INPUT RECORDS

= = =

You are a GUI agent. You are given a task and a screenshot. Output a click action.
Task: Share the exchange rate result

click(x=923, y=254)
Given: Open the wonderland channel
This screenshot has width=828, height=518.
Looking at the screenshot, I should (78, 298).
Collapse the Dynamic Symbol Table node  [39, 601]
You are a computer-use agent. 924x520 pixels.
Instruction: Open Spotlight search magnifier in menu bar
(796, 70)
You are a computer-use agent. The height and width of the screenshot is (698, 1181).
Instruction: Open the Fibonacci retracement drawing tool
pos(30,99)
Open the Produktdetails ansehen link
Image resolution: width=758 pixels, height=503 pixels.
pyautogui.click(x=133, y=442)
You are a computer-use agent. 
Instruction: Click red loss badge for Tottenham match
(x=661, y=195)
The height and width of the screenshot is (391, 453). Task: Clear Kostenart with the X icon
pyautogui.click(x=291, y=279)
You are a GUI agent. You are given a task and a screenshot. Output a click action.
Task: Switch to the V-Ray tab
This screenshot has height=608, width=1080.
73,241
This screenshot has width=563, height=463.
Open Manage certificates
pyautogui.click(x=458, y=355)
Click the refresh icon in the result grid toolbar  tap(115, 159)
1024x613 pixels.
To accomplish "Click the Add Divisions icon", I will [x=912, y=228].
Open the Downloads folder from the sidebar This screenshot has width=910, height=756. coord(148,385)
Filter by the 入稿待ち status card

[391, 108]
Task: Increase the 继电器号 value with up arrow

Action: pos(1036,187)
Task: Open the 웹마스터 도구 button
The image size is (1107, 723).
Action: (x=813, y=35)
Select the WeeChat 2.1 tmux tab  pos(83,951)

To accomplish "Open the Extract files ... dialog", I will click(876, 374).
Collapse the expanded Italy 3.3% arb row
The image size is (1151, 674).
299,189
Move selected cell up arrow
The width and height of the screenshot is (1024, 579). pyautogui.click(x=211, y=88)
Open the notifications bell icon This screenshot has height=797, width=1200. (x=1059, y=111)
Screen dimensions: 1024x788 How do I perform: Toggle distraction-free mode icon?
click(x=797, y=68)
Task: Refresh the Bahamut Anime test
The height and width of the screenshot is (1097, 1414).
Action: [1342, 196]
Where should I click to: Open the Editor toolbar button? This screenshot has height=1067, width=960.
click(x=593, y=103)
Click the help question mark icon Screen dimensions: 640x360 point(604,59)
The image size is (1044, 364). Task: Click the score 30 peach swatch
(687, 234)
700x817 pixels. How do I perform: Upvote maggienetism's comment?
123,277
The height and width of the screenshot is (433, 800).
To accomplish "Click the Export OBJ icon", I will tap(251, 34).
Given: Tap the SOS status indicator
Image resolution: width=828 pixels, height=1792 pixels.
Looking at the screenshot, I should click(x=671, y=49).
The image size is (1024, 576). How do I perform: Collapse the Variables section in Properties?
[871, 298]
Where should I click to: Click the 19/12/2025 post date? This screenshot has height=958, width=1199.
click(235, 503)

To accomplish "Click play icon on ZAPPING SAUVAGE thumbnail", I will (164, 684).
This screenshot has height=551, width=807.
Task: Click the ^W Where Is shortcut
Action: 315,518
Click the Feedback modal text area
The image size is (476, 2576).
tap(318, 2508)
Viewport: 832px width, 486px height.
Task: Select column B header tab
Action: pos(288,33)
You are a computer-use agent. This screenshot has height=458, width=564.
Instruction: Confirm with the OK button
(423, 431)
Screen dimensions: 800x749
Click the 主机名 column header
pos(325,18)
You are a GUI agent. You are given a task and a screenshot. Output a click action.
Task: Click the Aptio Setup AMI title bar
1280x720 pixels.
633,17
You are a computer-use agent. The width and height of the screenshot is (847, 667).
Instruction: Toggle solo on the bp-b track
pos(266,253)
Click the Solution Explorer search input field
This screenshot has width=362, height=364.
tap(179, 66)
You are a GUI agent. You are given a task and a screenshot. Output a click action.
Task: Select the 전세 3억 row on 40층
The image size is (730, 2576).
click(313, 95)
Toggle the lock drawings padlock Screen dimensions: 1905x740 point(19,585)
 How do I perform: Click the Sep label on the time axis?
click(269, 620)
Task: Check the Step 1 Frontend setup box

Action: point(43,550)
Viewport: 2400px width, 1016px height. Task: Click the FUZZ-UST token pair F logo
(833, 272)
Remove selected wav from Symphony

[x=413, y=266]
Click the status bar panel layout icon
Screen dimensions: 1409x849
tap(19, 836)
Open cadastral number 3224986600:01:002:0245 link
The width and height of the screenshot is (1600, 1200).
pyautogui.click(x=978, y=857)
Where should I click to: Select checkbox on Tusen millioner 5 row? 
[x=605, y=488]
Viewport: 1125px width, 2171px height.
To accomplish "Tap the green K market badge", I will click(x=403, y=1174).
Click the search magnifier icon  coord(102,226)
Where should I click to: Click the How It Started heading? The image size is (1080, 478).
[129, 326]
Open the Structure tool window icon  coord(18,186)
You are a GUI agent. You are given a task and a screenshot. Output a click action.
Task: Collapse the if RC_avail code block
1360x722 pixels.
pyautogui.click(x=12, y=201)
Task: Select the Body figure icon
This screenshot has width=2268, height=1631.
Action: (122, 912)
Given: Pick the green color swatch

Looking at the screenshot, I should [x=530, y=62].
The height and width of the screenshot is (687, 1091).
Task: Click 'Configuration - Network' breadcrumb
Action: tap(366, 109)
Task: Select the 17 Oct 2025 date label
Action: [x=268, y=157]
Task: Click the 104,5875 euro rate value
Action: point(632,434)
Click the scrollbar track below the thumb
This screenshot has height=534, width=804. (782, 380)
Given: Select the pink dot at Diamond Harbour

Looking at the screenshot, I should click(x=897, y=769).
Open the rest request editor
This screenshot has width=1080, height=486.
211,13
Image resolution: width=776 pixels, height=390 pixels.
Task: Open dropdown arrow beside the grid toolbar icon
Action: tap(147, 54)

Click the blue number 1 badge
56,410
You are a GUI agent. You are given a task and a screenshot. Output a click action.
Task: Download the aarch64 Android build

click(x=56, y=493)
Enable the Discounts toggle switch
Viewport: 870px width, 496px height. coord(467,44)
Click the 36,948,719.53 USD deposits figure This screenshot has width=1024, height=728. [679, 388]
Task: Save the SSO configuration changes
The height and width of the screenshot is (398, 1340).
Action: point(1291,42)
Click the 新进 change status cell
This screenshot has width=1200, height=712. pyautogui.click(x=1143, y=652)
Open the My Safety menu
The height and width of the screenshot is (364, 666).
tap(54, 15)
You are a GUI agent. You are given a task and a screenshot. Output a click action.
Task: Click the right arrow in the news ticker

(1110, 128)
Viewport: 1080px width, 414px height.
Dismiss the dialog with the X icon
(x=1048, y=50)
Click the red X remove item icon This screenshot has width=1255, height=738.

= = =

Scan the listing and copy every line where the string "computer" shows up.

You are a computer-use agent. 924x520 pixels.
You are a computer-use agent. The height and width of the screenshot is (698, 1181).
You are a computer-use agent. 
You are a computer-use agent. This screenshot has height=458, width=564.
You are a computer-use agent. The width and height of the screenshot is (847, 667).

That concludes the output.